On Wednesday, we joined the ‘Society for Caribbean Studies conference’ at the University of Bristol, where several of us contributed to a panel discussion on Re-imagining Sites of Enslavement: Heritage Roundtable.

Chaired by Jessica Moody and Zakiya McKenzie, the panel brought together perspectives from Barbados, Bermuda, Jamaica, Sierra Leone, and the USA. We explored how sites with ties to enslavement can navigate interpretation, community engagement, and care for difficult histories, core questions for the RISE network.

We had very interesting conversations at the RISE panel discussion at the 48th Annual Society for Caribbean Studies Conference. Thanks Dr. Jessica Moody and Dr. Zakiya McKenzie for steering the panel. It has been a fascinating few days of discussing heritage interpretations and the potential of our global network.
- Francis Momoh, Monuments and Relics Commission, Sierra Leone

Walking Bristol’s history

Back in the city, a few of us peeled off from the conference for a few hours to explore the city.  Beginning outside the University of Bristol’s Wills Memorial Building, we made our way to the waterfront, tracing the outlines of Bristol’s port history and its pivotal role in the Atlantic enslavement economy.

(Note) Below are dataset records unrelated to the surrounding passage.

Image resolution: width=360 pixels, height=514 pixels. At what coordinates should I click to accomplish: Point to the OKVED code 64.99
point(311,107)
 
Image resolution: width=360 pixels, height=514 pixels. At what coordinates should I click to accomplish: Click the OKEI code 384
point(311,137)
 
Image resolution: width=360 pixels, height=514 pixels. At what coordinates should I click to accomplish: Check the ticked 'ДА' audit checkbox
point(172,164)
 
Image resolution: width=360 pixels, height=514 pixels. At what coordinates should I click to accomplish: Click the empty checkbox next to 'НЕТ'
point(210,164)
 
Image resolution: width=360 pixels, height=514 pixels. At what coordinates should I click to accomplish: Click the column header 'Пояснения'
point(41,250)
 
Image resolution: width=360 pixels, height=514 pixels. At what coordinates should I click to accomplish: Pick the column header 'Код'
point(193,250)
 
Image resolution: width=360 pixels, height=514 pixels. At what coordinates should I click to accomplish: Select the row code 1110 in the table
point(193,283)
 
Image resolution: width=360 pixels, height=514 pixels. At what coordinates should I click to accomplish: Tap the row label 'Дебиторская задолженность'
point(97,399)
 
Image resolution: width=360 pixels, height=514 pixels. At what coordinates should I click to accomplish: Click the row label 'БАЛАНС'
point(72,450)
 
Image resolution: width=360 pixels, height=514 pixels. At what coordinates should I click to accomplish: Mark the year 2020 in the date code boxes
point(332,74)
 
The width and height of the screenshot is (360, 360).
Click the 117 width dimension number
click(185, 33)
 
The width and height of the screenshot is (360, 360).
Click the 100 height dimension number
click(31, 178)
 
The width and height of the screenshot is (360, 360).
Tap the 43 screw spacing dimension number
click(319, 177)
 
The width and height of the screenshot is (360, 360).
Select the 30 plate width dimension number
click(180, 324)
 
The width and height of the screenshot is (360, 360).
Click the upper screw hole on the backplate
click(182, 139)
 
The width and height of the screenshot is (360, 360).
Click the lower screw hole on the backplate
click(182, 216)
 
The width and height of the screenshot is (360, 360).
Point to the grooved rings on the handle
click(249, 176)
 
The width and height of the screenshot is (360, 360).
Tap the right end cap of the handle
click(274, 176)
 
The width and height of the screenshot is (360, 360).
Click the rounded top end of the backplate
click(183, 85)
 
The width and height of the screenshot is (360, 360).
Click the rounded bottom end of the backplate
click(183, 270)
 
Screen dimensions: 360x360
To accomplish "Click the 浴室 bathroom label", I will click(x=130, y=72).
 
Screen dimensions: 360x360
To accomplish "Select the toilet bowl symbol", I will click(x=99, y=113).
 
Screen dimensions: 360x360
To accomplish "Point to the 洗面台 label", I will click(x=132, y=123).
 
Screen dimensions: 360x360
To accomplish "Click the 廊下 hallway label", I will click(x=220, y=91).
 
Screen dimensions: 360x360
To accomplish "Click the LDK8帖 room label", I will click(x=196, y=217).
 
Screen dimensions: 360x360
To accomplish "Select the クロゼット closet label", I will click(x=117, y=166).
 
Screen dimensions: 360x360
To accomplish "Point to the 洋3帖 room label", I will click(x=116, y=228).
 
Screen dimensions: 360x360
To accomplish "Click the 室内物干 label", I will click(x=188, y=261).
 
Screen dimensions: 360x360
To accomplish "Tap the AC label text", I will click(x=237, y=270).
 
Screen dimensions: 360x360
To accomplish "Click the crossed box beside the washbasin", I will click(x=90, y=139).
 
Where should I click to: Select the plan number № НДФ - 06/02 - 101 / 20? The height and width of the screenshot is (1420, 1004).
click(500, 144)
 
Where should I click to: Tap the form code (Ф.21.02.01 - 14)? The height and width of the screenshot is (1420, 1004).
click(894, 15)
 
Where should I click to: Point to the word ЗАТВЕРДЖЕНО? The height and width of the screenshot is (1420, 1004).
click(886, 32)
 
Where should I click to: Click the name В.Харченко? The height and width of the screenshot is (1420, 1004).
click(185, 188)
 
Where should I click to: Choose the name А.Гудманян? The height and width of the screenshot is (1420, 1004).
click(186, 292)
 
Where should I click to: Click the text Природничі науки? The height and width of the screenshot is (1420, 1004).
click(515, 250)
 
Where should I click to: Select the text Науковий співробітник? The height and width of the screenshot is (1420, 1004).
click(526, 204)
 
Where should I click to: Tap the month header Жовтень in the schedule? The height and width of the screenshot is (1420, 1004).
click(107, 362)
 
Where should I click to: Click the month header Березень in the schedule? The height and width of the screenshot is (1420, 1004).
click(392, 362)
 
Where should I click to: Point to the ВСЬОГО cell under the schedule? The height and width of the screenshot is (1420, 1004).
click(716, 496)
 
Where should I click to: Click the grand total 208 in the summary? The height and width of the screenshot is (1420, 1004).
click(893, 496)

At Pero’s Bridge (named after Pero Jones, an enslaved man brought to Bristol from Nevis in 1783), we reflected on how the city’s streets and monuments continue to speak about Britain’s entanglements with slavery. We paused at the empty plinth that once held the statue of Edward Colston, a slave trader whose name and legacy have become central to Bristol’s public reckoning with its past.

We finished in Broadmead, where street art, statues, and the everyday urban fabric sparked new ideas for how sites across our network might approach contested histories in their own contexts.

Inspiration and connection

These few days reminded us that our work is as much about relationships as it is about research and development. Through RISE, we are learning together how to care for sites that carry difficult histories, we are sharing knowledge across borders and building new ways of telling stories that matter to our communities today.

We came away from our time in Bristol inspired by the conversations sparked in historic houses, on city streets, and around shared meals. We look forward to deepening these connections as we move into the next phase of the programme.

These narratives are not confined to one geography. Much of Zanzibar’s experience of slavery is buried in archives and embedded in local memory, passed down through generations. These stories remain to be uncovered, unhidden, and woven into the heritage values and interpretation of historic sites across the region.